Brewing my first pot of coffee for the day, I wrote down that I was hungry for creativity. Creativity, for me, is medicine – whether I’m creating with words on paper, crafting with supplies, or playing with notes of a new song. When my hands are busy, anticipation and expectation preoccupied with art, I can hear myself better. I can see the journey ahead a little more clearly. I can breathe a little more deeply. I was ready to heal. I was hungry for creativity.

Unfortunately, growth was not the only thing I was feeling this morning. The sign on my heart must have been flashing, “No Vacancy,” because all the space within it was consumed with a mixture of hope, need, want, and guilt. I know why I’m in this position. I know that stress backed me into a corner. I know that responsibility challenged time to a race and won. I found myself staying up late nights, waking early in the morning, and skipping meals in between because I couldn’t find the time to do all that needed done in the accomplishing of my goals. I felt guilty because the kids wanted to spend time with me. But, then, so did I.

That’s when I remembered this quote and wrote it down on paper again at that moment: The magick moving through art is the ability to visualize without seeing, listen without hearing, speak without talking and feel without touching. I wrote it down the first time in a journal/coloring book I’d received as a gift. I used a pink gel pen, then – and must have re-read the statement a hundred times while my left hand colored the picture to the left.
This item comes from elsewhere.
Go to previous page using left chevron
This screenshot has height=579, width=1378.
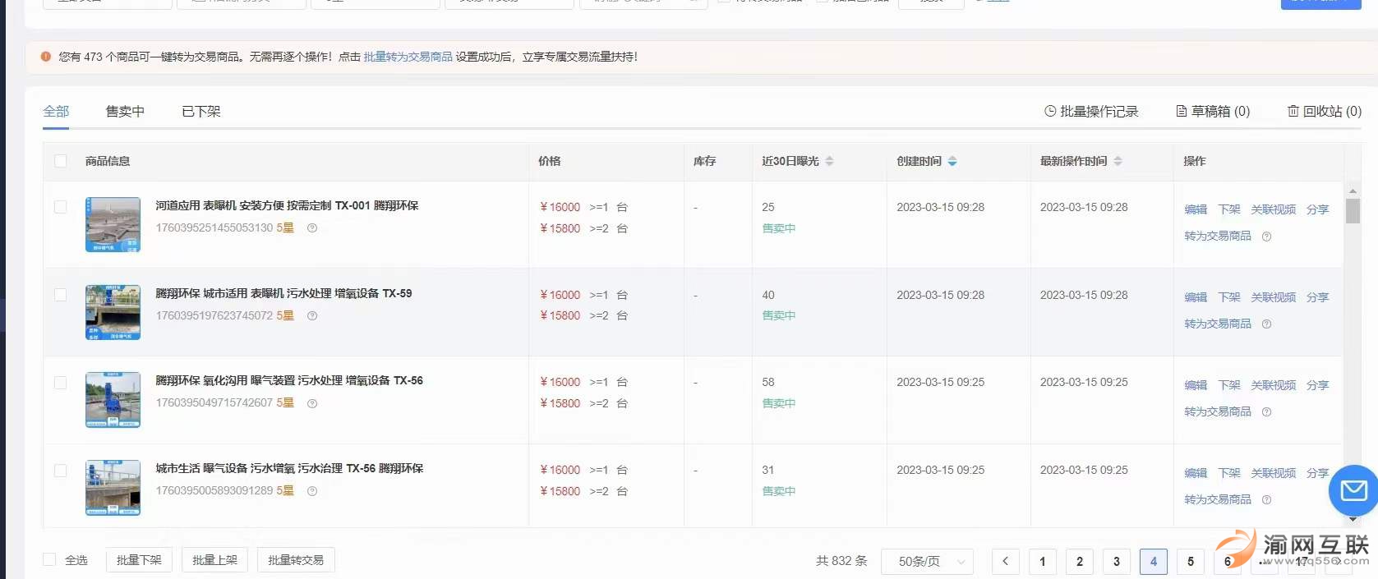tap(1005, 562)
As I re-wrote the phrase this morning, seven year old Stinkerbelle knocked on my door, wanting to know if she and Rhythm could go play outside. Turning in my office chair, I smiled, saying, “Ya know what? No. Why don’t you go get your brother and the two of you can hang out in here with me for a while.” Stinkerbelle was thrilled to no end, as was her brother. I had no idea that hanging out in my office would be such a treat for them. When they were both in here, I explained that I’d like them to do something creative with this part of the morning, then they could go outside and play. Stinkerbelle immediately wanted to put to use the weaving project she got for her birthday. Rhythm had been wanting to play with my magnetic poetry book. He watched me do an exercise the other day, thought it was neat, and had been wanting to try one of his own. He picked out five words from my bag of magnetic poetry pieces while Stinkerbelle began stretching little loops of elastic to hook and weave on the plastic base. While the two of them nestled into their creative acts, I nestled into mine.
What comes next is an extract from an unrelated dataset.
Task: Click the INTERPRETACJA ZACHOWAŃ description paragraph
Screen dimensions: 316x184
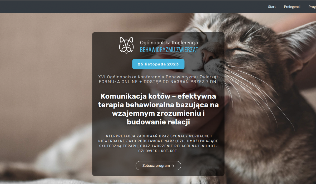Action: [158, 144]

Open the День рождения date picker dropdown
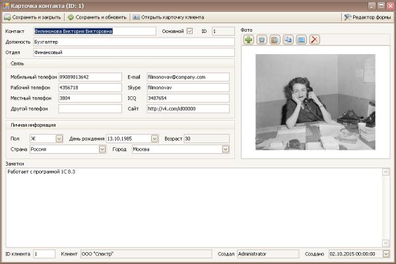click(x=154, y=139)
While Rhythm wrote his own thoughts of the day and Stinkerbelle wove a pot holder, I allowed the pen to move across paper with my own round of magnetic poetry. I withdrew five words from the plastic bag and wrote them down:

1. wind 2.away 3.sister 4.summer 5. morning

`~`~`~`~`~`~`~`~`~`~`~`~`~`~`~`~`~`~`~`~`~`~

Morning flew quickly by today.
Summer heat taunts, though it’s only spring.
Winter has finally melted away,
making room for the great sun king.

Dreaming of a garden of flowers
I seek nature’s comforting glow.
Sister wind has exhausted her powers
when March currents did forcefully flow.

As I stand in these seasons changing,
I am one with light and sound.
My mind does it’s mystic rearranging
while my feet connect to the ground.

So I thank the entity Mother Earth
for destruction, obstacles and strife…
for death only makes room for birth
and a new opportunity for life.

Winds blow away negativity
cold freezes ugly thoughts
heat melts snow, warming creativity
and I find what I have sought….

my own inner garden of peace.

While we were working, I noticed how tranquil we all were. Rhythm and Stinkerbelle both worked with pleasant grins stretched across their faces, and I realized I was doing the same. We were able to be together, and yet apart, all at the same time. We were all doing the same thing, but differently. We were all being creative and exploring ourselves. This satisfied all of our needs. Their wanting to be with me didn’t mean that I couldn’t still do what I needed to do. I learned that they just like to be in my presence and sharing in my love of art.